*Work order*. Beneath this line sits some data. Return only its lines from the one holding "Where should I" through the one holding "Instruction: Open the 文件 (File) menu", inclusive, exactly, with the images removed.

*Data provided*.
■ ■ ■

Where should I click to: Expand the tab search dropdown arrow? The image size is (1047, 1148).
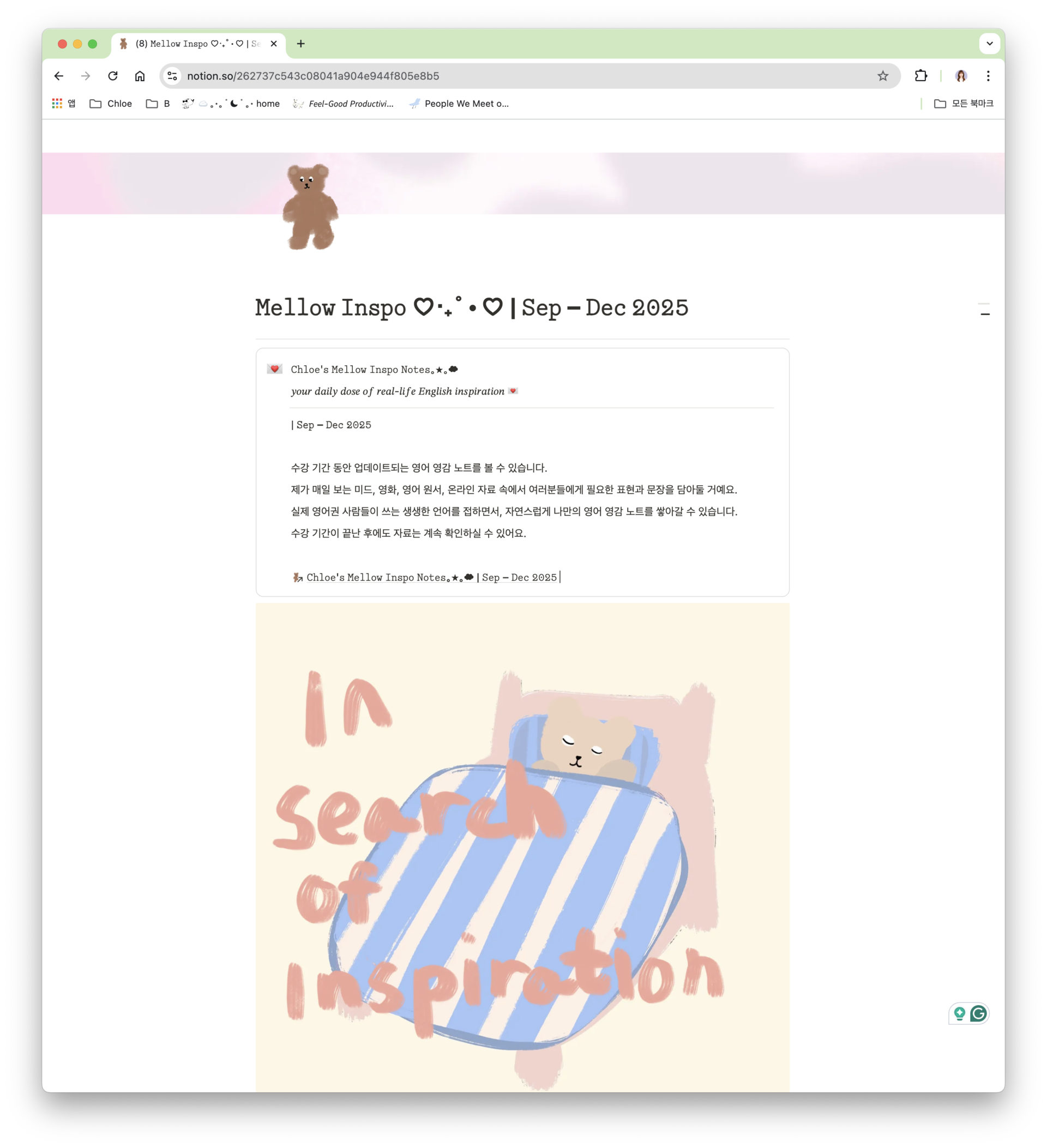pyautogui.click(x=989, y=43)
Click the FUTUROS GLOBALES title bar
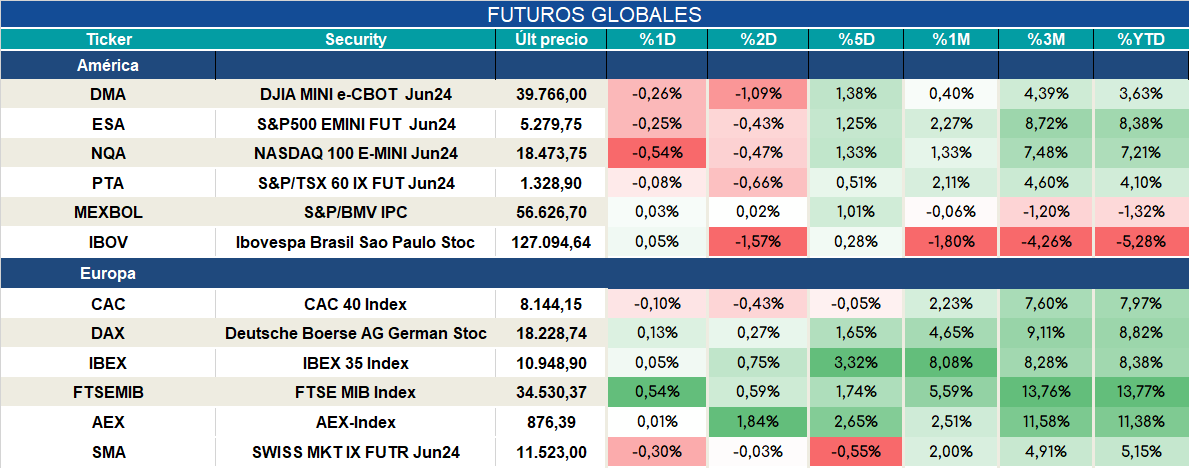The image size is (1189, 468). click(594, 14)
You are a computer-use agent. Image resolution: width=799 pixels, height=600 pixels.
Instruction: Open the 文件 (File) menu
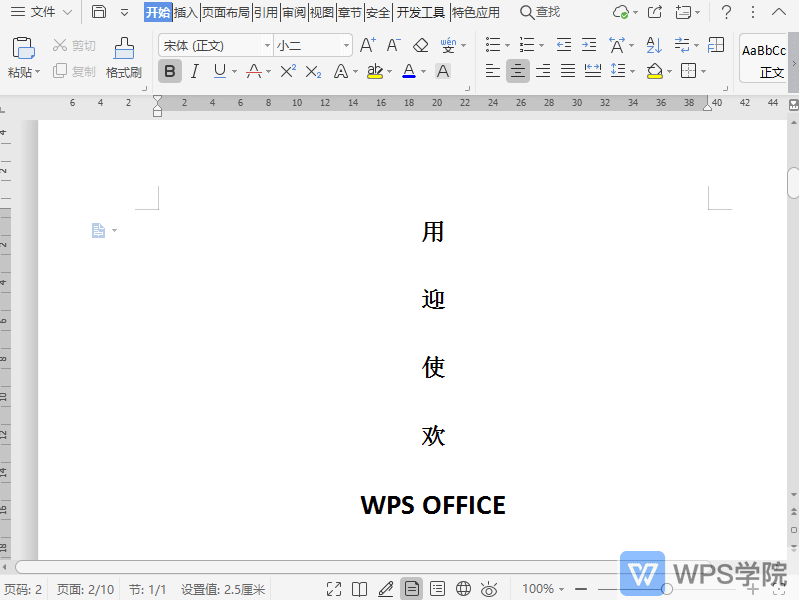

■ ■ ■

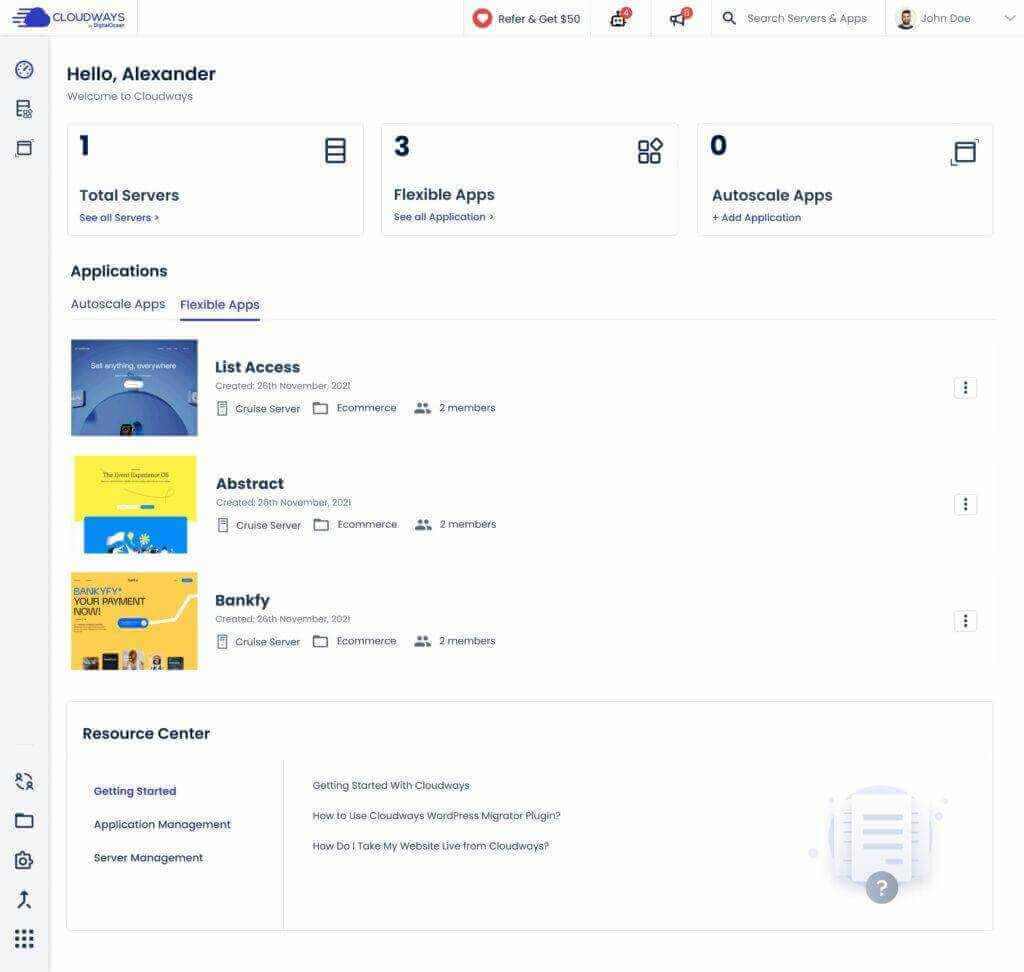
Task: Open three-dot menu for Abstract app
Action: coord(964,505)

■ ■ ■

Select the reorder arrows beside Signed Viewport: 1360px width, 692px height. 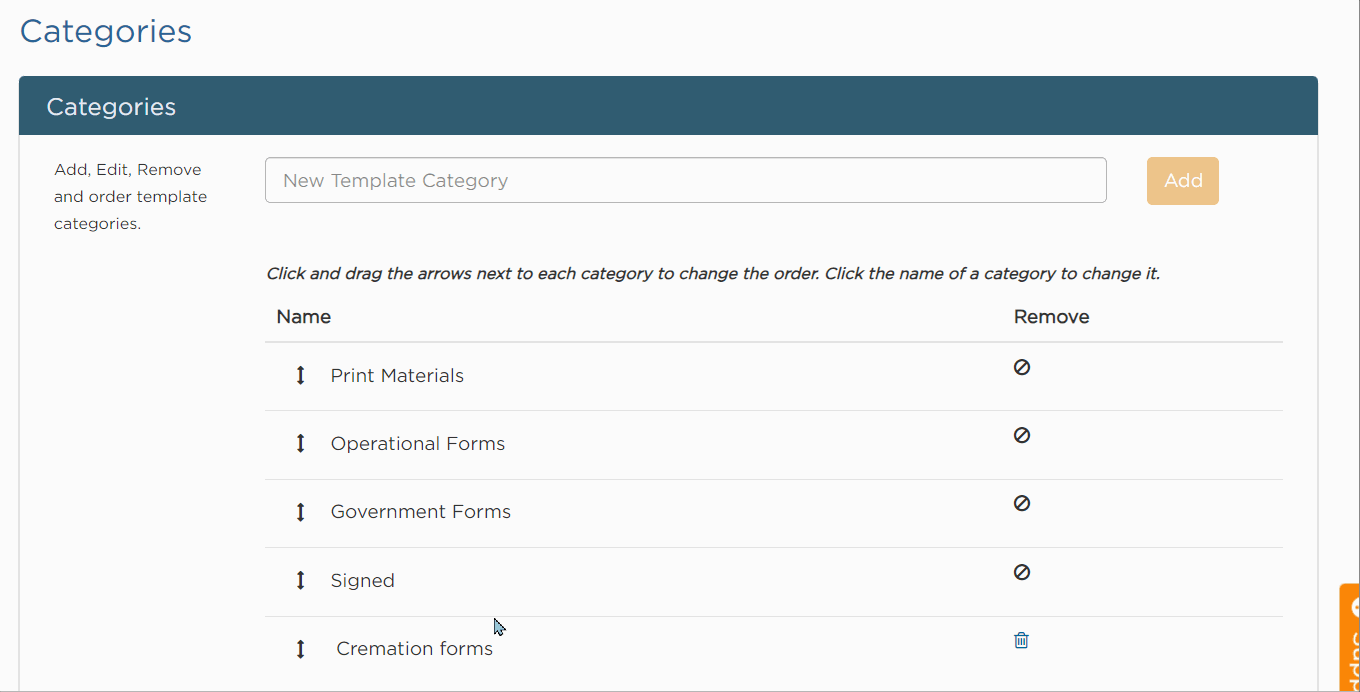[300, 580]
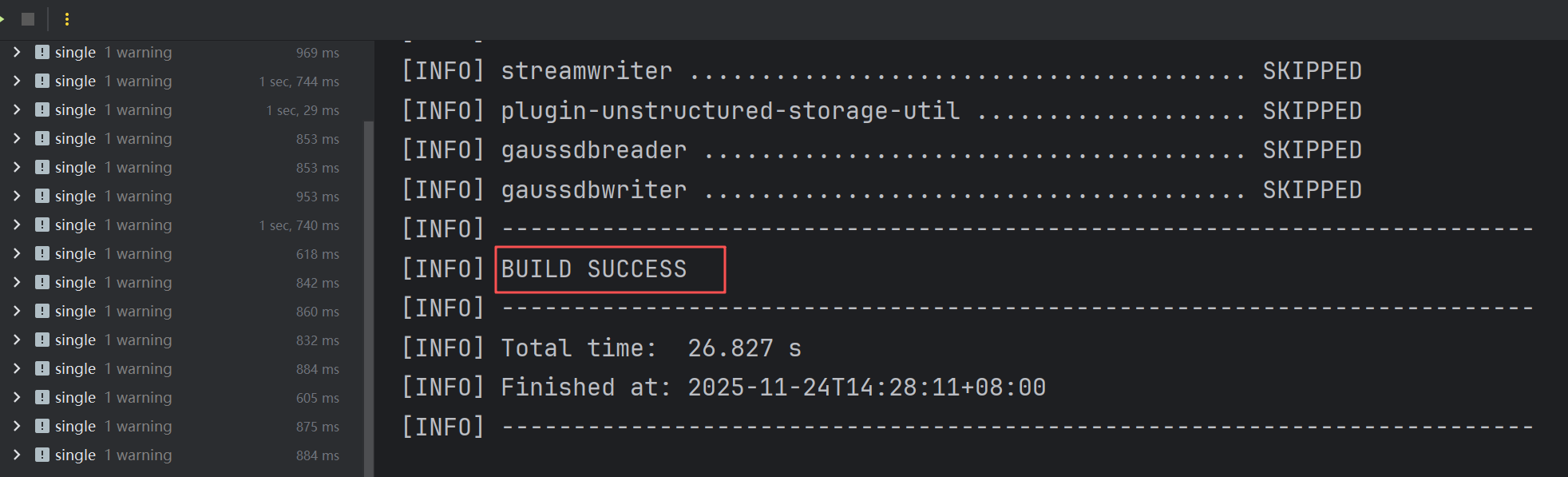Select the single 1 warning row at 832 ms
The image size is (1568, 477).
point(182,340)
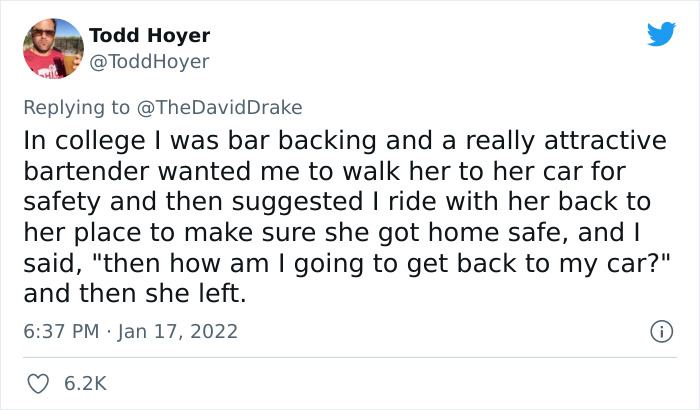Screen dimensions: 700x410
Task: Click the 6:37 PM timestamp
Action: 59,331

■ ■ ■

*Your solution*.
Where should I click to: Expand the tab search dropdown arrow? The image size is (1047, 1148).
pyautogui.click(x=989, y=43)
Click the FUTUROS GLOBALES title bar
The image size is (1189, 468). click(594, 14)
You are a computer-use agent. Image resolution: width=799 pixels, height=600 pixels.
Instruction: Open the 文件 (File) menu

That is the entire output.